Date Of Decision: 11/02/2014
Date Added: 15/04/2014
Main Category: Employment and support allowance
Main Subcategory: Regulation 29
Secondary Category:
Secondary Subcategory:
Notes: Reported as [2014] AACR 34. Employment and support allowance – regulation 29(2)(b) – need for submission or evidence of any substantial risk to the health of appellant or others The claimant was awarded no points under the work capability assessment and it was also decided that regulation 29(2)(b) of the Employment and Support Allowance Regulations 2008 did not apply, as there was not a substantial risk to the appellant or to anyone else if he were not found to have limited capability for work. The First-tier Tribunal (F-tT) dismissed his appeal. The claimant appealed to the Upper Tribunal (UT) claiming that the F-tT had failed to specify what type of work he could reasonably do, given his medical condition, contrary to the Court of Appeal’s decision in Charlton v Secretary of State for Work and Pensions, reported as R(IB) 2/09. That decision concerned the correct approach to determining regulation 27(b) of the Social Security (Incapacity for Work) (General) Regulations 1995. The Secretary of State supported the appeal. The issue before the UT was whether the F-tT had erred in law by failing to make specific findings about the range and type of work the claimant could do.
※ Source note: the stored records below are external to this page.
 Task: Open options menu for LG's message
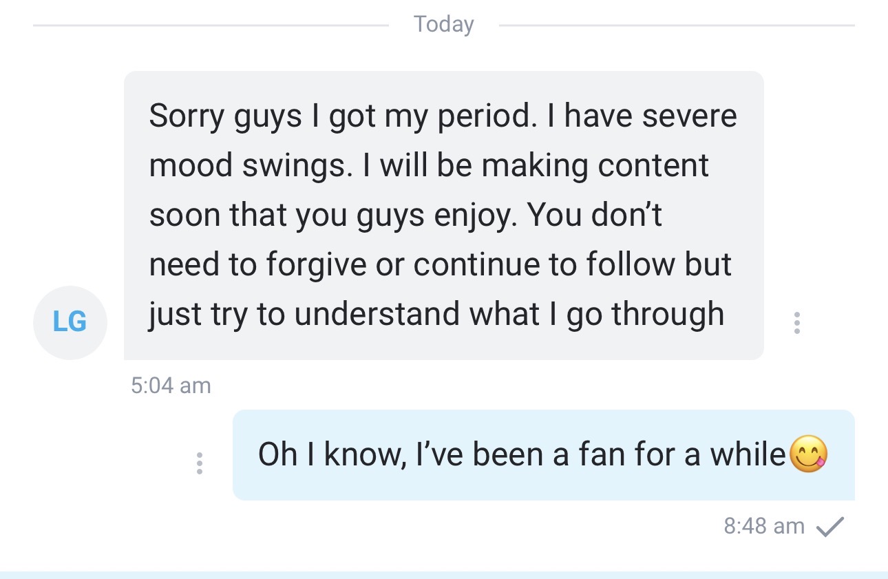coord(796,323)
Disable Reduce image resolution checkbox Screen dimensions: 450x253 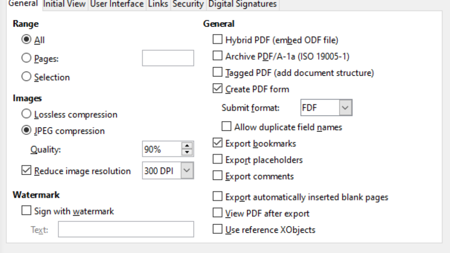[27, 171]
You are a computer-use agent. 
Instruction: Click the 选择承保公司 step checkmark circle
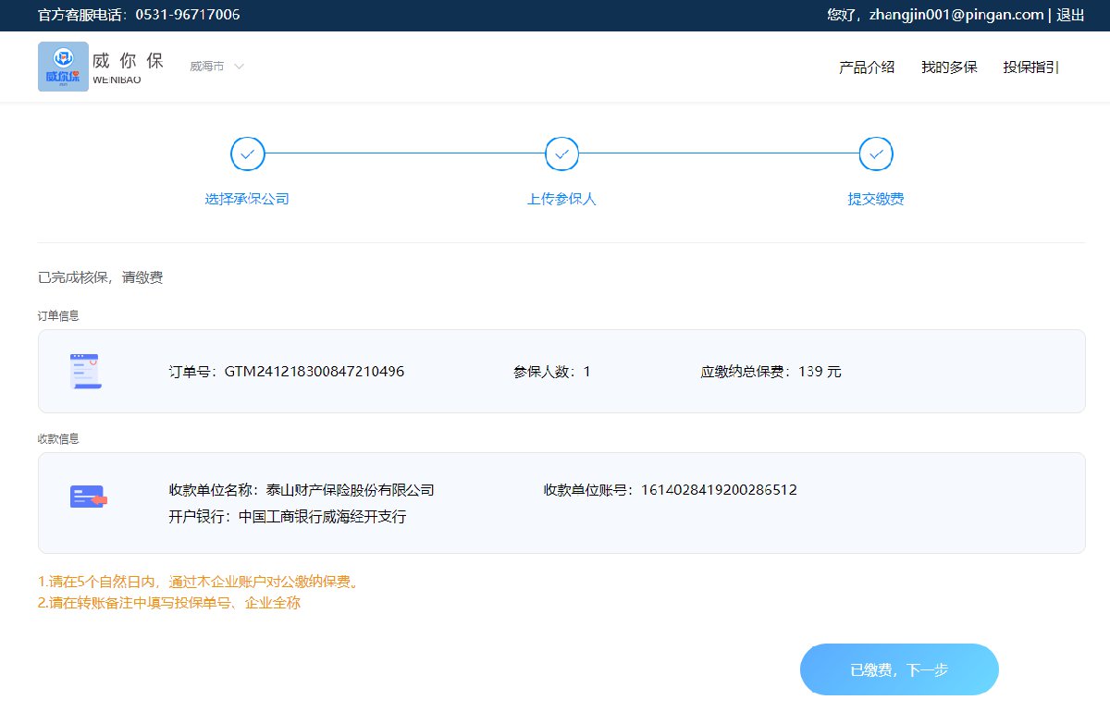pyautogui.click(x=247, y=154)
Held, dismissing the appeal, that: 1. the Court of Appeal’s ruling in Charlton was pertinent as regulation 29(2)(b) used the same statutory language as regulation 27(b) (paragraph 8); 2. no submission or evidence had been provided to the F-tT of any substantial risk to the health of the appellant or others if he were found capable of work. There was little evidence before it other than the appellant’s previous work record and his representative’s vague submission that regulation 29 might apply. Therefore, it was difficult to see how he could have satisfied regulation 29(2)(b) and, in the absence of any evidence of such a risk, the F-tT had held that a wide range of work would be open to the appellant (paragraph 9); 3. the Court of Appeal’s decision in Charlton did not require as a legal principle specific findings of fact as to the range and type of work that the claimant could do. In that case the Court had accepted that the very limited findings which were made satisfied the statutory obligation under regulation 27(b). Accordingly, the F-tT’s conclusion in the instant case, that the appellant could do some work without risk to himself or others, was sufficient to satisfy the statutory obligation imposed by regulation 29 (paragraph 9).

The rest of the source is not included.